→ Document segment

※ ※ ※

The Witch of Blackbird Pond

by Elizabeth George Speare

Laurel-Leaf Books, 1993. First published in 1958. 224 pages.
Winner of the 1959 Newbery Medal.
Starred Review.
Sonderbooks Stand-out 2010: Wonderful Rereads

When I took a class on the Newbery Medal, some of my classmates got to talking about The Witch of Blackbird Pond, and I found I simply couldn’t resist rereading it, even though for the class I was reading winners that I’d never read before.

Kit grew up in the West Indies, on her grandfather’s plantation. She wore fashionable clothes in bright colors, went swimming in the warm water, and took slaves for granted.

Her grandfather dies, leaving debts that an old widower will help her clear up, if she marries him. So Kit flees to the Massachusetts colony, to her mother’s sister, who married a Puritan long ago.

To say that Kit doesn’t fit in among the Puritans is an understatement. She tries to help in her aunt’s household, but it takes her time to get used to the tasks. She finds a friend in Hannah, an old woman living out by Blackbird Pond, a Quaker who’s rumored to be a witch, but whom Kit finds to be loving and kind.

※ ※ ※

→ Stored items
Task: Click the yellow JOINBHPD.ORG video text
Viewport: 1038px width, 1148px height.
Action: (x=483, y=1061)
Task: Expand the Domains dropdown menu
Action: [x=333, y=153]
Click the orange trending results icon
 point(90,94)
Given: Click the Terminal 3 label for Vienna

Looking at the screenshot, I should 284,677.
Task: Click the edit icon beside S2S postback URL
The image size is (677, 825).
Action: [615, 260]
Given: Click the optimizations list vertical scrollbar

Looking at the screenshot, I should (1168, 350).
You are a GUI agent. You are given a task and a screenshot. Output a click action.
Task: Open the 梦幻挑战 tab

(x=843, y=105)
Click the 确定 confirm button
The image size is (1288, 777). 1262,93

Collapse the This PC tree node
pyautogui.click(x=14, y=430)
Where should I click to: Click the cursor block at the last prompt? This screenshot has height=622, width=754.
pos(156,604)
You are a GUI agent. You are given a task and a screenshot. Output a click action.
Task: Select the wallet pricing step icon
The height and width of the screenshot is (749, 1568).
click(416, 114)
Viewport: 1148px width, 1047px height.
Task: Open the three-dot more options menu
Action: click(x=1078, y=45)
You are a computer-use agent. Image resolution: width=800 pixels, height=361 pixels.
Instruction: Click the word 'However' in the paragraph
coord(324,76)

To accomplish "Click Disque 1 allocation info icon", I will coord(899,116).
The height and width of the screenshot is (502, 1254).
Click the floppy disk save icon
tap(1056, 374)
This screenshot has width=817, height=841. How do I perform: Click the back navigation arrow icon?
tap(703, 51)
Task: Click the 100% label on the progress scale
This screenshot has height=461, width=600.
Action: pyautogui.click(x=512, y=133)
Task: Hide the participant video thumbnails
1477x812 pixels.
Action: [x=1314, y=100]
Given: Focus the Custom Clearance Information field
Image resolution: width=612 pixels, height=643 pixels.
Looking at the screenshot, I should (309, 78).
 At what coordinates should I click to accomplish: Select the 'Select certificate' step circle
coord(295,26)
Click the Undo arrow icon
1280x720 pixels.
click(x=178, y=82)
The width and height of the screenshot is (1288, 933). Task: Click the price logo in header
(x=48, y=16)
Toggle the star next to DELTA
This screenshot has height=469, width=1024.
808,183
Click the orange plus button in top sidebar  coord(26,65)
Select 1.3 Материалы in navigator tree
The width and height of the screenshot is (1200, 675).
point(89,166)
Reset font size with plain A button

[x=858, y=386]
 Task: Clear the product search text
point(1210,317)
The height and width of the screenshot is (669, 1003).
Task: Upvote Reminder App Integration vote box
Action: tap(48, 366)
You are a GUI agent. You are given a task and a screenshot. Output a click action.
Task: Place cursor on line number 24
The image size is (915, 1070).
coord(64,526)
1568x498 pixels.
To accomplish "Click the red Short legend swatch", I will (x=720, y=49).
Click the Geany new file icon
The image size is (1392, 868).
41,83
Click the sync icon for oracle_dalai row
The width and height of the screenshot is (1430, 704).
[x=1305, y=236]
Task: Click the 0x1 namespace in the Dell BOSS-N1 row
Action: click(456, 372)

※ ※ ※

→ Tasks for this exercise
(a) Answer these questions using the review of The Witch of Blackbird Pond.
(i) In what year was the book first published?
(ii) Where did Kit grow up?
(iii) Who becomes Kit's friend among the Puritans' neighbors?
(b) Carry on the review of The Witch of Blackbird Pond from its last sentence.

→ Exercise responses
(a)
(i) 1958
(ii) In the West Indies, on her grandfather's plantation
(iii) Hannah, an old Quaker woman living out by Blackbird Pond

(b)
There’s all kinds of drama in this story. It’s a testament to its power that most of us in the Newbery class were most enthusiastic about the romance, but one participant, who had read the book when she was younger, in elementary school, hadn’t even noticed the romance. She loved the book because of the drama of Kit trying to fit in and being accused of witchcraft.

The book takes place shortly before the American Revolution, so you also have good historical background. Of course, that’s more conflict for Kit, since she and her grandfather were Royalists, but the Massachusetts colony is talking about rebellion.

This is truly a wonderful book worth reading over and over again. It stands the test of time and spans almost all age levels.